The Journey to Big Siblinghood
Focus on the First Child
Kathleen Byrne, RN, suggests that parents maintain a focus on their first child during the transition. Like Flemke, Byrne is a nurse educator and teaches sibling classes at a hospital. Her course includes a video presented to children ages three through nine, which encourages them to explore the range of emotions they have about the new baby. Children who participate also draw pictures of what their new family will look like once the baby is part of it. Byrne notes that children awaiting the arrival of a new sibling may feel excited, insecure, unsettled, and angry all at the same time. Open communication and keeping children involved leads to positive feelings and eager anticipation.
Upon your newborn’s homecoming from the hospital, present your child with a special gift—either from you or the baby. Keep a supply of big brother/sister gifts stashed in a closet to dole out if your older child gets left out as gifts for the baby arrive from well-wishers. Small goodies go a long way towards encouraging a pleasant association with the little one.

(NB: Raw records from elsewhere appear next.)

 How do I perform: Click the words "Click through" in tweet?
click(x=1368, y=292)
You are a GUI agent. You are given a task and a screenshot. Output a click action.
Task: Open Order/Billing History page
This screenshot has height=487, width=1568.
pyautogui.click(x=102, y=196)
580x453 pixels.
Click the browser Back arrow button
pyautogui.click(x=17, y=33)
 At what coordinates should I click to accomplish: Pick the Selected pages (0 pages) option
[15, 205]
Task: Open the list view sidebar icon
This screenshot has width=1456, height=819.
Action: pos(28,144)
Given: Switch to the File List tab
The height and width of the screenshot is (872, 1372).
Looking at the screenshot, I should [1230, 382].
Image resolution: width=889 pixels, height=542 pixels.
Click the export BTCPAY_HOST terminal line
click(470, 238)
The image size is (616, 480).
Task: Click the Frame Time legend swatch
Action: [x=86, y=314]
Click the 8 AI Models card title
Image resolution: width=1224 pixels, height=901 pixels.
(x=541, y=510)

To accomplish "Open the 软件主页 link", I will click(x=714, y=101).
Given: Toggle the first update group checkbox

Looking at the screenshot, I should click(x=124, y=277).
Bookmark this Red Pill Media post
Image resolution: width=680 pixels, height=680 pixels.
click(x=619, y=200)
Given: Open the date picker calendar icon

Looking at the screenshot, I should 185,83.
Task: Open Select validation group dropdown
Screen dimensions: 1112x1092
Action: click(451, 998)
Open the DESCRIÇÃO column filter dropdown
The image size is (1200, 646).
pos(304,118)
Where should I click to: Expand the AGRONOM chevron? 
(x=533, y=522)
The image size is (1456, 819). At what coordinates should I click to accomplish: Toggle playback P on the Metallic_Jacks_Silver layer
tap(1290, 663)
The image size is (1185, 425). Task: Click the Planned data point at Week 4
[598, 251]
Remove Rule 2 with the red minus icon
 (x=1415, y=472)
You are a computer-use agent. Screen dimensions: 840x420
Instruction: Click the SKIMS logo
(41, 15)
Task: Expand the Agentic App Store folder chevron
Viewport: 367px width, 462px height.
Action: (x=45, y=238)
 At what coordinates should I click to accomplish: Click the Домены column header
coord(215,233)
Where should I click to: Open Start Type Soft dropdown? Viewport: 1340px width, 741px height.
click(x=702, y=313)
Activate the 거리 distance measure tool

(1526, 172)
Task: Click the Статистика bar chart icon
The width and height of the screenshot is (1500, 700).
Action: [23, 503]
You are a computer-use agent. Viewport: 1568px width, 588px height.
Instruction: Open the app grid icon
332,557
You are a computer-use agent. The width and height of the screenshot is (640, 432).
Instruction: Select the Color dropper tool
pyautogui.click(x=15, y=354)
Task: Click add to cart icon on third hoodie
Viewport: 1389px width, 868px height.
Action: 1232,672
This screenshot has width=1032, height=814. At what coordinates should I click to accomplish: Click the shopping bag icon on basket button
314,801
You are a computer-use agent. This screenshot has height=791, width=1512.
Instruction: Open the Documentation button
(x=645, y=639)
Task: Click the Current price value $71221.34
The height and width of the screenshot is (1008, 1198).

Make sure your first child’s outside interests or activities continue despite the turbulence you experience as you readjust to caring for an infant. These may include preschool, gym classes, regular play dates or visits to Grandma’s house. If your child is home all day watching you tend to the baby’s every need instead of focusing on her, resentment is a likely result. Try to keep your child’s routines intact and carve out special one-on-one time with her. Byrne advocates that parents leave the baby with a grandparent or trusted sitter as soon as possible after birth, so that they can enjoy a baby-free outing with their older child.
Sibling classes are available in many hospitals. Classes usually include a hospital tour so your child can know what to expect when you’re in the hospital giving birth. Byrne explains that seeing where Mom will stay overnight often helps relieve a child’s insecurities. Sibling classes “give the parent something to do just for the older child to prepare for the baby,” Byrne says.
There are numerous children’s books that teach kids the joys of being a big brother or sister through colorful illustrations and age-appropriate language. Here are a few titles for toddlers and preschoolers:
What’s Inside, by Jeanne Ashbe explains in simple terms why Mommy’s tummy is getting bigger. I’m a Big Brother (Sister), by Joanna Cole, and The New Baby, by Mercer Mayer.
A new baby is a blessing for the whole family. Displaying a positive attitude and maintaining an open dialogue with your older child will promote a successful transition from only child to big sibling. Trust your instincts and let your child’s responses guide you as you do the wondrous work of growing your family.